Just out of anthropologist-interest . . where literally is the new server (s? backup?). And the object storage? Ultimately, I believe it's important to understand the materiality and geography and indebtedness of this magic infrastructure stuff. Like massive Amazon S3 server farms, transatlantic cable, etc.

NS

Nick Sellen Tue 9 Oct 2018

The server is in Helsinki. It's a Hetzner server.

You can also find this information for any website:
- from social.coop domain --> command ping social.coop --> ip address is 95.216.13.24
- geoip (e.g. with https://www.maxmind.com/en/geoip-demo) ---> says Finland, plus some approx co-ordinates --> google maps search: 60.1708, 24.9375 --> Helskini!

The object storage is where all the user uploaded files get saved:
- user avatars and header images
- media attachments (mostly uploaded images)
- link preview images
- temporarily storage of imports (if you do a bulk import)

By default mastodon would put them on the local filesystem on the server, but it's handy to put them on a remote storage service, so you can move the server without moving the files. We use DigitalOcean Spaces now (was previously Dreamhost DreamObjects). We chose the Amsterdam location.

It was just co-incidence that we had to move the object storage at the same time as the server - Dreamhost were shutting down the east coast USA service and required all the users of the service to move it themselves to their west coast USA service, or entirely migrate to another platform (which we opted for, as they were stored under Victors companies account).
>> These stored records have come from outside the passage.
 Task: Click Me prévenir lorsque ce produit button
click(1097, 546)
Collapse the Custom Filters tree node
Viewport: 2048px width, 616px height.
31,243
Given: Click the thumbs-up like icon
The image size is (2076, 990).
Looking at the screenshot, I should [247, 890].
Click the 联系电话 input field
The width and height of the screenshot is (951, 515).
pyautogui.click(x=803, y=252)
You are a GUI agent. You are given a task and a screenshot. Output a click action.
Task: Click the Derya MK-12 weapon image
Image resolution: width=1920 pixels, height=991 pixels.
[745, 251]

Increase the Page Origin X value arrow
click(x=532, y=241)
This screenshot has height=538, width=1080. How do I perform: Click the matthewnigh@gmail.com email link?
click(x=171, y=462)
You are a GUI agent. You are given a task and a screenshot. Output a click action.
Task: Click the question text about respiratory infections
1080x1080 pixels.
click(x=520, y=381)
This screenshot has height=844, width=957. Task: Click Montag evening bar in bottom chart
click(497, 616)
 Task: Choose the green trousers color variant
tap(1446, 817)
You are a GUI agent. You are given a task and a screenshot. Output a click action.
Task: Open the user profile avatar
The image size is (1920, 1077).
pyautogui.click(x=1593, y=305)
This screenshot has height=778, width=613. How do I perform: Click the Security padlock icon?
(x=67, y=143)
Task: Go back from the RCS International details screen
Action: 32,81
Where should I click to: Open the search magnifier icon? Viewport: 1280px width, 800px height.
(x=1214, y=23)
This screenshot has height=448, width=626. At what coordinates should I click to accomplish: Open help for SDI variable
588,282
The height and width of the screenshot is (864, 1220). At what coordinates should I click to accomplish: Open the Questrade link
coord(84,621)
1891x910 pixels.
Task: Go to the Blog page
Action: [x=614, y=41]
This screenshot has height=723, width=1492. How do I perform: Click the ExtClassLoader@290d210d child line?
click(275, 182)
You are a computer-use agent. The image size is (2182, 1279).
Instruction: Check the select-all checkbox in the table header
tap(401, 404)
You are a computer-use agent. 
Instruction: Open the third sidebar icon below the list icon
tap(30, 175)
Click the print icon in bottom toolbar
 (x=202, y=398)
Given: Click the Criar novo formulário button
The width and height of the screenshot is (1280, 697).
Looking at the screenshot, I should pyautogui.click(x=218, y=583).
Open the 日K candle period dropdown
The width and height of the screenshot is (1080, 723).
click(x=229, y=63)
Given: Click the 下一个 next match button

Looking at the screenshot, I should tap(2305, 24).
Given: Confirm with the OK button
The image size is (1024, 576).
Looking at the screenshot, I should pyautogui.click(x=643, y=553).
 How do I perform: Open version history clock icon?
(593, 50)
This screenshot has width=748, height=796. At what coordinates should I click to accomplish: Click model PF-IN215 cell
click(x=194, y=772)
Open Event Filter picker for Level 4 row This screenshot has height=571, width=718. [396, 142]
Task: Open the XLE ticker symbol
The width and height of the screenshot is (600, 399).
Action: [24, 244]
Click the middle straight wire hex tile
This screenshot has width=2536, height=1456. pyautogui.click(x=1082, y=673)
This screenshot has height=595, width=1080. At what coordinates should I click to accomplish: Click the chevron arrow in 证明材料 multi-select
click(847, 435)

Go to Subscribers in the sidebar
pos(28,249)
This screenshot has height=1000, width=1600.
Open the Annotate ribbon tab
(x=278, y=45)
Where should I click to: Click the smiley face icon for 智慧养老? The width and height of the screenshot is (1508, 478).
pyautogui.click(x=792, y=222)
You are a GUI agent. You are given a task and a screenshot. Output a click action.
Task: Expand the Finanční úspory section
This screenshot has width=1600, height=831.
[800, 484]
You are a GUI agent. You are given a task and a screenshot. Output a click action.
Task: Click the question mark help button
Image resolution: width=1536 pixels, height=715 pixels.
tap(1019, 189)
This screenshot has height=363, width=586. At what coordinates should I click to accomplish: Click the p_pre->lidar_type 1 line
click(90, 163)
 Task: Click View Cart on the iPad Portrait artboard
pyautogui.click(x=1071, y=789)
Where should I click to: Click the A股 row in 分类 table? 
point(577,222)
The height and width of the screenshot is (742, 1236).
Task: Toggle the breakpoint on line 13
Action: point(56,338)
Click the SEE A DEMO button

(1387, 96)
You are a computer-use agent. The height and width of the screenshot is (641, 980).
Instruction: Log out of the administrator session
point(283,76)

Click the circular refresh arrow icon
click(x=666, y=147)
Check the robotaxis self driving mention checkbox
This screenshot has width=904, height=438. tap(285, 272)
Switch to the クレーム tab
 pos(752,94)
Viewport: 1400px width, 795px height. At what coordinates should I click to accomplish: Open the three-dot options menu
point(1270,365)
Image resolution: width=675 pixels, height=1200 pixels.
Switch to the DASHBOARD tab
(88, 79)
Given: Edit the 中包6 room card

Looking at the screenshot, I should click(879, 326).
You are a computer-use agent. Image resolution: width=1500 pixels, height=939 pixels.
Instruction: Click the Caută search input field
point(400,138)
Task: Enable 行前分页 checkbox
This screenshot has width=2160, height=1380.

People involved were: mostly @wulee, he really took responsibility for the task. I have been taking a supporting role, boosting morale, someone to bounce ideas off, to help investigating issues that come up, sharing some of the tasks. @victormatekole helped with the object storage migration, and @mayel supported us by extending the migration deadline and sharing access to the things we needed.

BH

Bob Haugen Tue 9 Oct 2018

My quote of the day:

it's important to understand the materiality and geography and indebtedness of this magic infrastructure stuff!

DVN

Dave V. ND9JR Mon 15 Oct 2018

I'm still getting a "502 - bad gateway" message when I try to use social.coop via the web and have been for over a week now. Using it via Mastalab on my Android tablet seems to work.

BH

Bob Haugen Mon 15 Oct 2018

Working fine for me in Firefox but I had to clear my cache

DVN

Dave V. ND9JR Mon 15 Oct 2018

It works fine in Firefox Mobile on my tablet. However in SeaMonkey on my desktop I still get the 502 error even after cleaning my cache (and turning off proxies). I'm using SeaMonkey version 2.49.3.